This section is a bit specific. I’ve been using my new 4G company with no issues other than initially, during which I used FAR too much data… ie 40GB a day average over 2 days instead of the more typical 8-10GB average a day.

This issue was resolved by putting our TV Android box on standby overnight. My GL-iNET FLINT router can accept data from the main WAN (in this case the TP-Link router who’s WiFi I’ve long-since turned off), hardwired or a WWAN (i.e. in this case my phone’s WiFi hotspot). Switching on the phone hotspot and switching off my main 4G broadband would do the job, but I wanted the switchover to happen automatically if the phone hotspot was turned ON – and switch back to happen automatically when the hotspot was turned off.

I could not get this to work as the WAN or main incoming connection would always take priority. Now from here, this only applies to folk using openWRT-based routers. There is a text file in the GL-iNET router called /etc/config/network which controls the priorities of the available WANS (option metric “10” or similar). So, if WAN is value 10 and WWAN is value 20, the lower priority wins in a contest – easy – except when it isn’t.
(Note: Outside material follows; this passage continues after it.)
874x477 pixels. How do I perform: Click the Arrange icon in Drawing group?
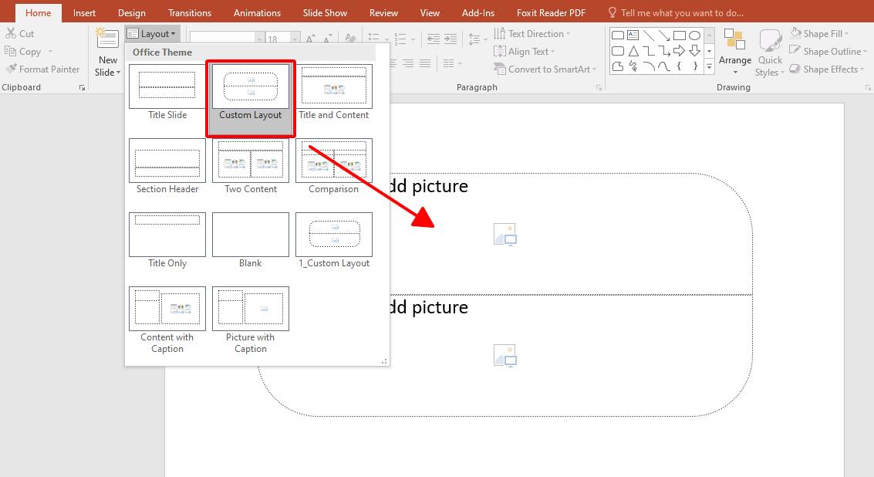click(x=734, y=50)
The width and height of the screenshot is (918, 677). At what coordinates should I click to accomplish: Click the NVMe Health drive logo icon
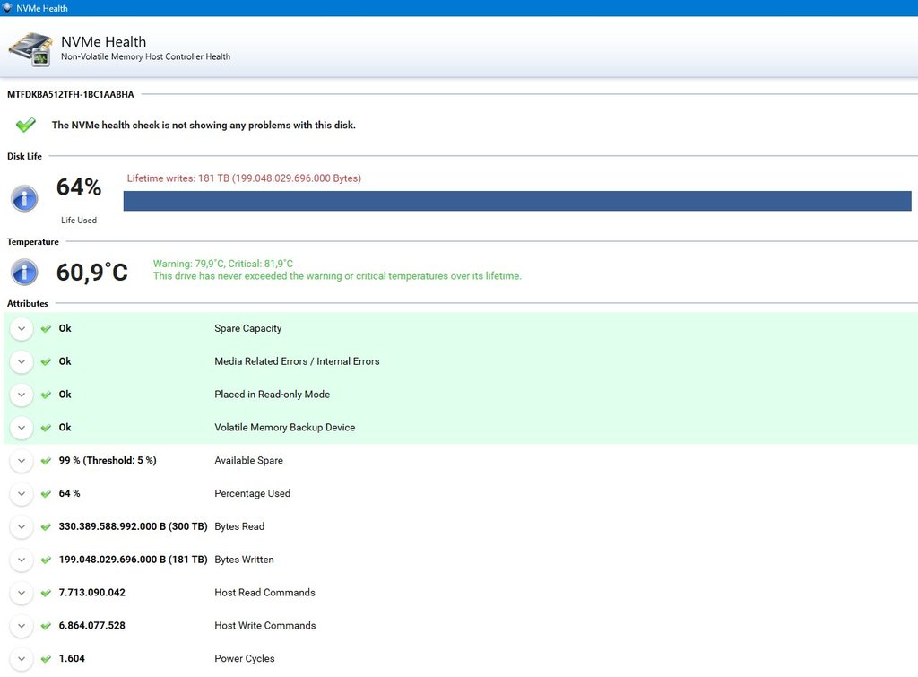tap(30, 49)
SO, I swapped the metric value for WAN and WWAN and rebooted – no change. I changed them back and rebooted as I don’t like living dangerously. I then went off to GL-iNET’s forum and discovered that there may be another file who’s values are more important. /etc/config/mwan3

I went to the bottom of that file to discover:

config member 'wan_only'
	option interface 'wan'
	option metric '2'
	option weight '3'

config member 'wwan_only'
	option interface 'wwan'
	option metric '1'
	option weight '3'

Don’t panic about this as things have changed for the better in 2023. Originally those metrics were ‘1’ and ‘2’ – I simply swapped them over and didn’t even have to reboot the router – that solved the problem. I now have a large-amount-of-data 4G service which does the job but if for any reason I do run out of data (unlikely), I can simply activate the hotspot on my phone and the phone hotspot will begin to supply the Internet to my network.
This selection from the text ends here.